Título: Mil mulheres contra o estilista dos 40 vestidos
Autor: Christiane Samarco
Fonte: O Estado de São Paulo, 10/05/2006, Nacional, p. A12

Ninguém diria que uma polêmica envolvendo vestidos daria tanto pano para manga numa eleição presidencial. Mas está acontecendo - ainda que por baixo dos panos. Depois que o estilista Rogerio Figueiredo disse ter dado à ex-primeira-dama de São Paulo Lu Alckmin mais de 400 peças de roupa de seu ateliê, o assunto entrou na moda. Explicações de Lu foram exigidas na Assembléia paulista, já que ela, como presidente do Fundo de Solidariedade do Estado, não poderia receber doações sem declará-las. Figueiredo foi ao Ministério Público para depor e esclarecer se foram 40 ou 400 peças que doou. Não se lembrava. Na manhã de ontem, essa novela - própria de ano eleitoral - teve mais um capítulo pitoresco, em plena região dos Jardins, área nobre da capital paulista.

"Ô, seu Rogério, cadê você? Viemos aqui pra devolver", cantavam em frente ao ateliê do estilista Rogério Figueiredo, na Rua da Consolação, mais de mil pessoas ligadas a associações de bairros da Grande São Paulo. Elas expressavam apoio a Lu Alckmin e repúdio a Figueiredo. Estavam dispostas a entregar vestidos para o estilista. "Ele está sentindo falta, coitado. Trouxemos alguns para ele", disse uma manifestante.

Senhoras trajadas de forma espalhafatosa, líderes nas suas comunidades, desfilaram descontraídas. Do carro de som, o locutor narrava de forma não menos irônica. "Na passarela, Bruna Lombragui." "Com vocês, toda a beleza de Giselda Bündchen", brincou, usando o nome das famosas Lombardi e Gisele.

O líder comunitário José Fernandes, morador da Freguesia do Ó, disse que "a história de Lu Alckmin não pode ser jogada no lixo por um costureiro que só quer aparecer". E ainda foi além: "Ela fez um trabalho muito sério. Ela é humilde, tem caráter, é uma mulher de luta".

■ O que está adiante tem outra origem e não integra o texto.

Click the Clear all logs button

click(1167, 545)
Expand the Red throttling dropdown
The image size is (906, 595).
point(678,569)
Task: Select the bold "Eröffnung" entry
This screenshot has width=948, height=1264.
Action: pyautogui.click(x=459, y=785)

Faixas de desprezo a Figueiredo e apoio a Lu foram carregadas. Moradores e pessoas que trabalham na região se surpreenderam com a massa que descia pela rua e se perguntavam quem eram Rogério e Lu. "O que eles têm contra o goleiro do São Paulo?", perguntou um passante. "Quem é dona Lu? É a mãe do goleiro?", questionou outro curioso. Quando descobriam o motivo de toda a movimentação, as pessoas davam risada da repercussão que a história havia conseguido. "Para que tudo isso?", disseram alguns.

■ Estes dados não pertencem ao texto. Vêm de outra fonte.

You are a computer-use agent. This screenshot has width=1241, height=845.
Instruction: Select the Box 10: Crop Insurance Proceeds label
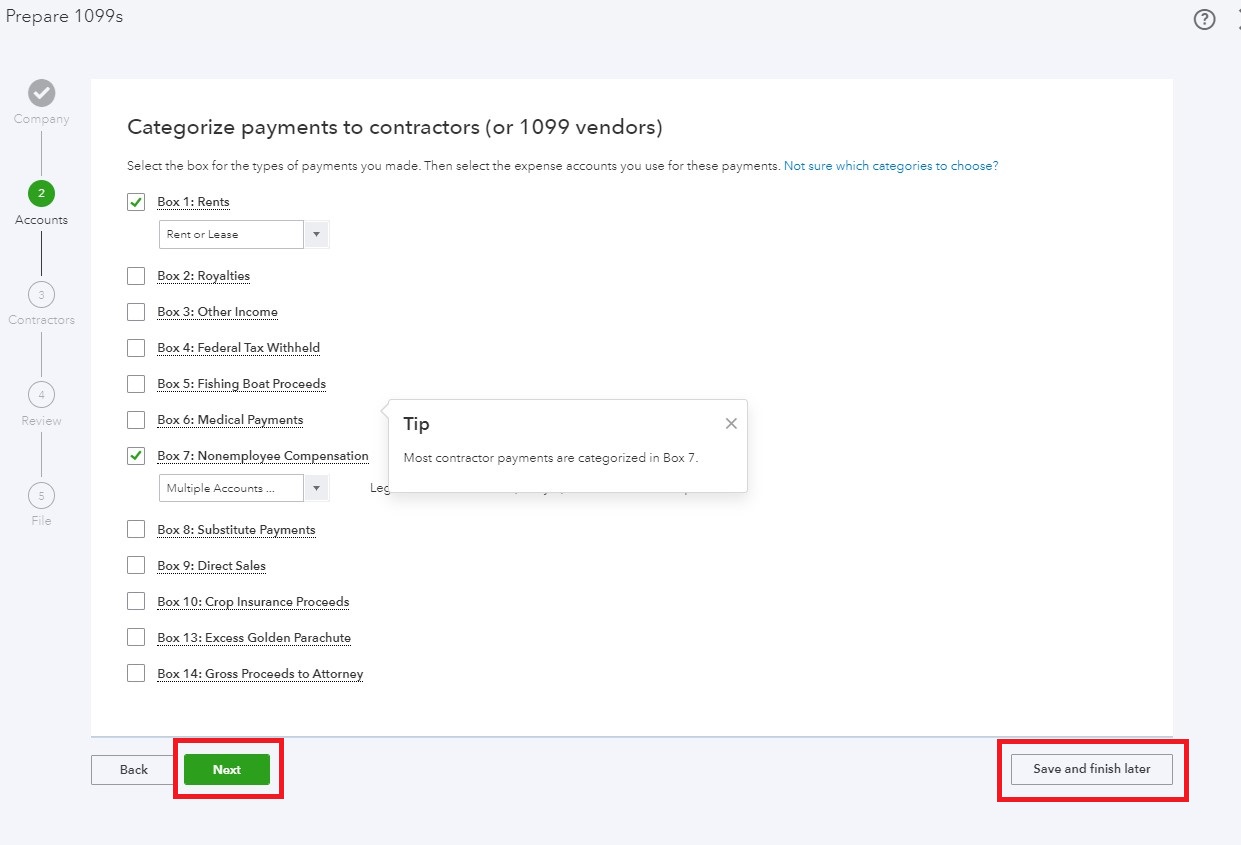click(253, 601)
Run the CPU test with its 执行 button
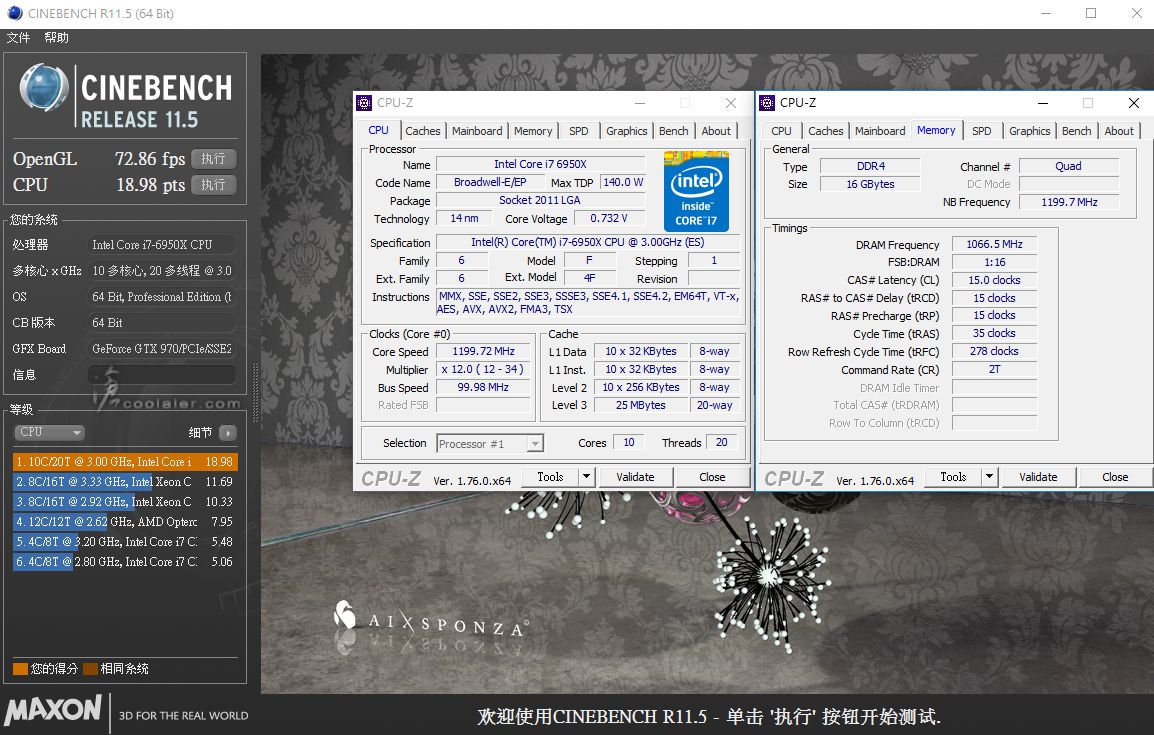 click(x=213, y=185)
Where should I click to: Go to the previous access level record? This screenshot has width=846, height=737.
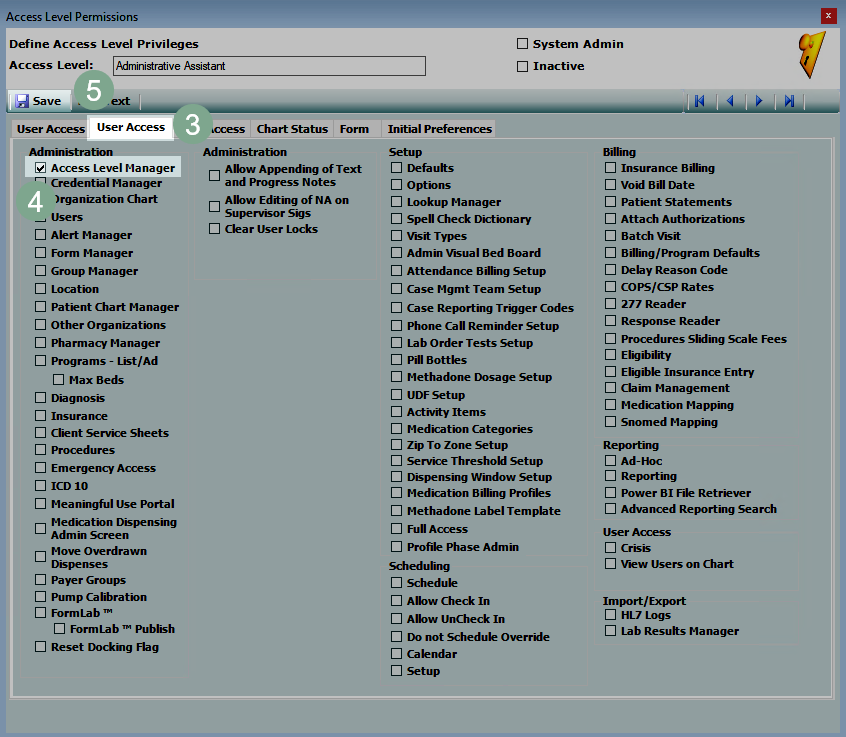point(730,101)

Os manifestantes carregaram um caixão e queriam enterrar simbolicamente os vestidos doados por Figueiredo. Depois de gritos de protesto que beiravam o escracho - "Costureiro, fofoqueiro, barraqueiro" - e de um striptease dessas modelos por um dia (que vestiam tops e minishorts por baixo dos vestidos), os manifestantes foram embora. Ficou o caixão cheio de flores na calçada do ateliê de Figueiredo.

Os coordenadores do movimento negaram que o protesto tivesse motivação política, mas foi impossível conter uma manifestante que, exaltada, afirmou ao microfone que Lu Alckmin será a "futura primeira-dama do Brasil", no único trecho em que a eleição foi explicitamente lembrada. A mesma exaltada exigiu que Figueiredo assumisse que doou os vestidos para aparecer nas colunas sociais.

Quando os manifestantes já haviam se dispersado, o catador de papel Eduardo Oliveira se aproximou e colocou o caixão em seu carrinho. "Será que dá para faturar uma grana com ele? Senão, vou usar para mim", falou em voz alta. E assim, de maneira nada fashion, acabou o protesto - mas sem enterrar o assunto.